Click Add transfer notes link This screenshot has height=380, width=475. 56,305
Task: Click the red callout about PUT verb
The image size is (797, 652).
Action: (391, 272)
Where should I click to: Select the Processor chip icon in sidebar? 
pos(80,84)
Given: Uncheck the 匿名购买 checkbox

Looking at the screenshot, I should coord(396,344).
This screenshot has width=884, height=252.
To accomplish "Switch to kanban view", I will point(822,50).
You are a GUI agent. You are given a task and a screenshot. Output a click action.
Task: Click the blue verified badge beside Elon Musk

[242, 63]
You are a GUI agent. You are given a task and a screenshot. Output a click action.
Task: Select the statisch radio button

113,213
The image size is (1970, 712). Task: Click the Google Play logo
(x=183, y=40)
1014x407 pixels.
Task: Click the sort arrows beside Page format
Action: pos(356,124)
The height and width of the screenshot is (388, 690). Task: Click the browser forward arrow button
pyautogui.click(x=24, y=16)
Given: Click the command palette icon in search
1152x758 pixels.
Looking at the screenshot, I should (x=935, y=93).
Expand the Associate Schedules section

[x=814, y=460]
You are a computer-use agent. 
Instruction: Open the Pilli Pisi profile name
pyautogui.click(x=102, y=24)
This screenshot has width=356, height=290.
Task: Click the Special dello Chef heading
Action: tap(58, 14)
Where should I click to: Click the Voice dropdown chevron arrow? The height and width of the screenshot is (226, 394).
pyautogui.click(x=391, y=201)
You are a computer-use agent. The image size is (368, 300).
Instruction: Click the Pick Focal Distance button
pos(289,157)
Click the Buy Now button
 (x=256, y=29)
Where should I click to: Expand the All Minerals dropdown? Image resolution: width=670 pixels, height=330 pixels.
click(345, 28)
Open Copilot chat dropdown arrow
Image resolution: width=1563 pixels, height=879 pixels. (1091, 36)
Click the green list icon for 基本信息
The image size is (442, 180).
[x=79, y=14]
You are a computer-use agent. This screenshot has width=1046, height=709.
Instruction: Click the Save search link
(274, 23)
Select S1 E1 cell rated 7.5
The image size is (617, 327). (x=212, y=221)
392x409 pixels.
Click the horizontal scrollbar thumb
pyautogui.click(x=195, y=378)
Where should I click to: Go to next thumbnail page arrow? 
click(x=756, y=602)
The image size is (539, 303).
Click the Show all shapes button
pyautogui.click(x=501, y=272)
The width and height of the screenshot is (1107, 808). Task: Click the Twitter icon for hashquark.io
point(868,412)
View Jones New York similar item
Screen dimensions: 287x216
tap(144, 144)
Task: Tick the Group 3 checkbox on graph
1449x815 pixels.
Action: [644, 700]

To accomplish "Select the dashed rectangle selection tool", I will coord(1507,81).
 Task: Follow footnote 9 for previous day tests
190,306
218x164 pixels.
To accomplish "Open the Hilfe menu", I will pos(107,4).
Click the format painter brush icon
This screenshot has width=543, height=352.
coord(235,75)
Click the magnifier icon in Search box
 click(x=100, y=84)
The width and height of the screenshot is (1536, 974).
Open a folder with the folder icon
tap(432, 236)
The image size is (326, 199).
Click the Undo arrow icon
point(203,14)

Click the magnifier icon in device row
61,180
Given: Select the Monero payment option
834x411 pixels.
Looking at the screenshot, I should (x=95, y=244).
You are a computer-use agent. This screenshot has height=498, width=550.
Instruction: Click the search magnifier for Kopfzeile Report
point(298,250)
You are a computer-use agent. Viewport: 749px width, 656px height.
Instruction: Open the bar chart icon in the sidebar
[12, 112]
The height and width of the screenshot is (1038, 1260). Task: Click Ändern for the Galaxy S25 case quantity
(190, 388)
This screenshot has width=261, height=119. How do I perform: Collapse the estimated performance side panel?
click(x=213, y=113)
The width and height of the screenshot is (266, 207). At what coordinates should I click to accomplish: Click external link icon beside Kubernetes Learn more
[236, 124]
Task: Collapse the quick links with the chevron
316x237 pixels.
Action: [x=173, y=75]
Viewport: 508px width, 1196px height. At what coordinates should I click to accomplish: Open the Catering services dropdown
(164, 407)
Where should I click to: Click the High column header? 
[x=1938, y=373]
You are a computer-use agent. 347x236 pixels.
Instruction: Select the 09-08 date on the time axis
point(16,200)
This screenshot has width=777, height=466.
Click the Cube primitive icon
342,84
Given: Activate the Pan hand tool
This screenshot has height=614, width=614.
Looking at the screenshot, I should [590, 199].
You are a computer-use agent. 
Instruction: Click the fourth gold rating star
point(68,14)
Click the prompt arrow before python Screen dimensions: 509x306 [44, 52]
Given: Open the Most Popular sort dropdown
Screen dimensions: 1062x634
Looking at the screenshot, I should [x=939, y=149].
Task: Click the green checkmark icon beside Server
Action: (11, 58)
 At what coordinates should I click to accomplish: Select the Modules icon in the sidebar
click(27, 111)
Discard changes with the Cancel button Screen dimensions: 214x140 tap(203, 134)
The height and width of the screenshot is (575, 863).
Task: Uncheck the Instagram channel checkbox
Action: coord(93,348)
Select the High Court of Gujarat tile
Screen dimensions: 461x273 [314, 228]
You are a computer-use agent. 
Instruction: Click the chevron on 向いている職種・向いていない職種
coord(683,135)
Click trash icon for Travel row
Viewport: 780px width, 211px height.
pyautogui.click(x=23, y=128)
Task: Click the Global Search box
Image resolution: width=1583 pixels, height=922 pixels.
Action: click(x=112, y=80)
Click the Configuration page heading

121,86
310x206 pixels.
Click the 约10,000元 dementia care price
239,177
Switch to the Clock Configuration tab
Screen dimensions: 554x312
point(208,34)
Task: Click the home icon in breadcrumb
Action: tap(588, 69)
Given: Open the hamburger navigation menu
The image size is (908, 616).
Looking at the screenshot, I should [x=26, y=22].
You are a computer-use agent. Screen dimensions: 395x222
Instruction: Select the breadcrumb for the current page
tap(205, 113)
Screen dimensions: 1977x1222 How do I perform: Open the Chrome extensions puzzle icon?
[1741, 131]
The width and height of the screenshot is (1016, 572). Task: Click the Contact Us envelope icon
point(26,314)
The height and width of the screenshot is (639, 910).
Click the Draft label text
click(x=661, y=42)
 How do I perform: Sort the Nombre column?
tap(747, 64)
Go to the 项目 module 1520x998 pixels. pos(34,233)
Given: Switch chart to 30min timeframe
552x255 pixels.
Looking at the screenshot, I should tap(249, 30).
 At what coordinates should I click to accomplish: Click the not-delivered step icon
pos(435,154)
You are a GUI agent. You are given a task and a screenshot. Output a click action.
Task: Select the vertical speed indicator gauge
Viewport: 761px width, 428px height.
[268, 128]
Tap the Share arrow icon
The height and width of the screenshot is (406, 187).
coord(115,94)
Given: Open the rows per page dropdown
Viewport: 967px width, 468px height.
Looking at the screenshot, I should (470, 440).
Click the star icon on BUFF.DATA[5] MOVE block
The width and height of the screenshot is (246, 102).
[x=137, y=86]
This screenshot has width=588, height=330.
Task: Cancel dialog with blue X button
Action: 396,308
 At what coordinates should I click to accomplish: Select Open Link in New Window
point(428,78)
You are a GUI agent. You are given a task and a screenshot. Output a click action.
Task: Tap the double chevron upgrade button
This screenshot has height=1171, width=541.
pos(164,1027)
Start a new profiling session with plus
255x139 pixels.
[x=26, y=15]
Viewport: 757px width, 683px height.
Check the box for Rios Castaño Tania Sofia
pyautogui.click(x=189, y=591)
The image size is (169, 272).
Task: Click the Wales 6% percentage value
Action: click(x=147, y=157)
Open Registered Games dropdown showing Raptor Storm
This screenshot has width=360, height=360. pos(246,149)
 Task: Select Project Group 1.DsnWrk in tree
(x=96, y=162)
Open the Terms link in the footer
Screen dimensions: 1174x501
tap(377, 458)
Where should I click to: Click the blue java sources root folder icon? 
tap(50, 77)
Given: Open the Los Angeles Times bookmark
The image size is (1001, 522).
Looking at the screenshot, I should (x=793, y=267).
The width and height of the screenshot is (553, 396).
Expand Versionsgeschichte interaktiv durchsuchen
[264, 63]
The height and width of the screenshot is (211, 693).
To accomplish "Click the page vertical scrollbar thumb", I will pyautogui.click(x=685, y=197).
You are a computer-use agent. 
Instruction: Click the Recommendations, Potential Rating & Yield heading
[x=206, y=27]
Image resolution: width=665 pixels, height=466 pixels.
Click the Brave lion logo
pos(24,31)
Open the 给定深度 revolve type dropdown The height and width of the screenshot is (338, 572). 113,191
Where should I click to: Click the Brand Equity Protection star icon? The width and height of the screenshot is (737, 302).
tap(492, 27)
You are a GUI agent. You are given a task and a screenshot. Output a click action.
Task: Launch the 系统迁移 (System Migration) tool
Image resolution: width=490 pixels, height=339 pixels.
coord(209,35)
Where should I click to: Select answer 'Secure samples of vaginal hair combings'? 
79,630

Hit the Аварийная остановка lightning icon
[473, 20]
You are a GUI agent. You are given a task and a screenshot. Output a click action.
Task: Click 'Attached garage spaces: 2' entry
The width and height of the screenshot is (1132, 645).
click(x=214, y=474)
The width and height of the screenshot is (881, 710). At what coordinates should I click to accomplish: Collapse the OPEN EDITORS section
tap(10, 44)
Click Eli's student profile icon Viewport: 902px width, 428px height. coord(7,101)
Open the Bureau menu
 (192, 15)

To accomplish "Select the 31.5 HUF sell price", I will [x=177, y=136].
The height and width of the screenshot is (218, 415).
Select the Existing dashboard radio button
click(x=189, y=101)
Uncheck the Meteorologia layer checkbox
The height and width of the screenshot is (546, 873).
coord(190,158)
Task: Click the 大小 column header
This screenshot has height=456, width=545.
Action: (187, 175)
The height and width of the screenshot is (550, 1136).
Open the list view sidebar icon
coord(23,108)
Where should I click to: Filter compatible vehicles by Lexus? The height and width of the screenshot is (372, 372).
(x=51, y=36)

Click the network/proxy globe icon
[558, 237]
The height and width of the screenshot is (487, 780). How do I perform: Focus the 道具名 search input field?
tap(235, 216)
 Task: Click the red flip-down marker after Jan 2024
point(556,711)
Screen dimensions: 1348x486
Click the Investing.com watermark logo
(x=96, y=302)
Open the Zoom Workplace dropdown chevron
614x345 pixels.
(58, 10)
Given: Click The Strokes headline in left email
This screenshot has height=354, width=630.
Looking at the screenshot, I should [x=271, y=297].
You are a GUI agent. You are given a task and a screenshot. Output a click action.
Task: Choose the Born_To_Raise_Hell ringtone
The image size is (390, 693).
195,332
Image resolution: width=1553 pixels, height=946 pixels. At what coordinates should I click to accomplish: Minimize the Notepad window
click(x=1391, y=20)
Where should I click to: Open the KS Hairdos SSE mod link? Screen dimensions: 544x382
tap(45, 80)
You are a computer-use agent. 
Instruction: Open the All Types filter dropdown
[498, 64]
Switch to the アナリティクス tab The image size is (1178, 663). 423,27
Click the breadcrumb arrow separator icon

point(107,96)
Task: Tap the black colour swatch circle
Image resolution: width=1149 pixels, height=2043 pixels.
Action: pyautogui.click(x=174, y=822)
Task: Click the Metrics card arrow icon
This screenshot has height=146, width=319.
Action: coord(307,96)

--*--

Exercise requirements → Reproduce everything in the material from the line containing "Task: Click the Global Search box" down to the line containing "Action: tap(588, 69)", keeping each line identical.

Solution to the exercise →
Task: Click the Global Search box
Image resolution: width=1583 pixels, height=922 pixels.
Action: click(x=112, y=80)
Click the Configuration page heading

121,86
310x206 pixels.
Click the 约10,000元 dementia care price
239,177
Switch to the Clock Configuration tab
Screen dimensions: 554x312
point(208,34)
Task: Click the home icon in breadcrumb
Action: tap(588, 69)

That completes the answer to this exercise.